Un ado en guerre contre les déchets plastiques dans les océans

Environnement

Contre vents et marées, Boyan Slat a mis en œuvre son idée hors du commun pour nettoyer les océans. Grâce au soutien de nombreux experts, sa fondation, The Ocean Cleanup, prévoit de débarrasser les mers de tonnes de déchets plastiques.

Christopher F. SCHUETZE | Sparknews/OLJ
20/09/2014

En 2011, à l'âge de 16 ans, Boyan Slat découvre que des quantités alarmantes de plastiques flottent dans la mer Égée alors qu'il fait de la plongée avec sa famille en Grèce.

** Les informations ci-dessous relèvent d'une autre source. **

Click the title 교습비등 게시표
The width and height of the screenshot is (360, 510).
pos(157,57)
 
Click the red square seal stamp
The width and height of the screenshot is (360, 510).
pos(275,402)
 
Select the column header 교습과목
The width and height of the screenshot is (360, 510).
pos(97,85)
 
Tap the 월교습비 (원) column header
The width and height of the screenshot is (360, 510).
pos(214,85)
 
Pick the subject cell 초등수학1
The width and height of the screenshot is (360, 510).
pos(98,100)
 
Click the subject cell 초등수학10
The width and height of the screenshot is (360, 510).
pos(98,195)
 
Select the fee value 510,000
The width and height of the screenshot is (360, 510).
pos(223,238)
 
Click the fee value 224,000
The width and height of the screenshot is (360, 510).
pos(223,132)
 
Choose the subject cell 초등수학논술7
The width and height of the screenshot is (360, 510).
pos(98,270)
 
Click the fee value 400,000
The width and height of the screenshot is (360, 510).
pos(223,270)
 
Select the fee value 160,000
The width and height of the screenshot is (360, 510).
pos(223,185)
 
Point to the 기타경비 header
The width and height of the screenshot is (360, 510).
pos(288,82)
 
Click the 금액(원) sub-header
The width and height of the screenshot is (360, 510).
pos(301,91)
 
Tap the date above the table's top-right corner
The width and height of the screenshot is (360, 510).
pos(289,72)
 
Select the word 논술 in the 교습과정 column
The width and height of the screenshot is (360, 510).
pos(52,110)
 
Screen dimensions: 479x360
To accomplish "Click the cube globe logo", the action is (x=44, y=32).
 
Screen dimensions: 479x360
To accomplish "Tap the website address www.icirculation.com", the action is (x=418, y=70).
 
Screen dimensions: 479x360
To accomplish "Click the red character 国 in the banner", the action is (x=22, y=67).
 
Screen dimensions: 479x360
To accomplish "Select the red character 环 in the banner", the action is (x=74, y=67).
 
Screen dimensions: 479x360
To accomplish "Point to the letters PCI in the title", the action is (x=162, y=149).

Écœuré, Boyan pense, comme tant d'autres, qu'il faut agir.
Mais contrairement à tant d'autres, Boyan non seulement agit, mais trouve une solution.
«Quand je me consacre à quelque chose, je ne m'arrête qu'une fois mon but atteint», affirme-t-il à Delft dans les bureaux d'Ocean cleanup, l'organisme à but non lucratif qu'il a créé pour nettoyer les océans des tonnes de plastique qui les polluent.


Après son voyage en Grèce, Boyan mène une expérience avec un camarade de lycée pour mesurer la pollution plastique en mer du Nord. Les résultats ne sont pas concluants – leur outil de mesure a été endommagé par les courants –, mais ils décrochent une bonne note et, surtout, sont mentionnés dans les colonnes d'un petit quotidien de Delft. Un organisateur local des conférences TEDx Talk tombe sur l'article et, intéressé, demande à Boyan de présenter ses résultats, ce qui lui permet d'approfondir son idée: au lieu de se limiter au repêchage du plastique avec des filets, il pense un système de nettoyage passif qui utiliserait les courants et le vent pour piéger les déchets contre une barrière.

 

Le petit prodige néerlandais Boyan Slat.


Après son exposé, bien accueilli, il décide de rassembler une centaine de spécialistes – des ingénieurs offshore, des experts du droit maritime, des écologistes, des biologistes des milieux marins – afin de tester, optimiser et finalement construire son dispositif. Un bon nombre d'entre eux participent à titre bénévole. Une dizaine de personnes, néerlandaises pour la plupart, travaillent à plein-temps pour superviser et coordonner le projet.
Leur solution est une barrière flottante en forme de V qui s'enfonce à trois mètres environ sous la surface de l'eau. Elle piège le plastique tout en épargnant la faune, puis conduit les déchets vers une plate-forme d'extraction fonctionnant à l'énergie solaire.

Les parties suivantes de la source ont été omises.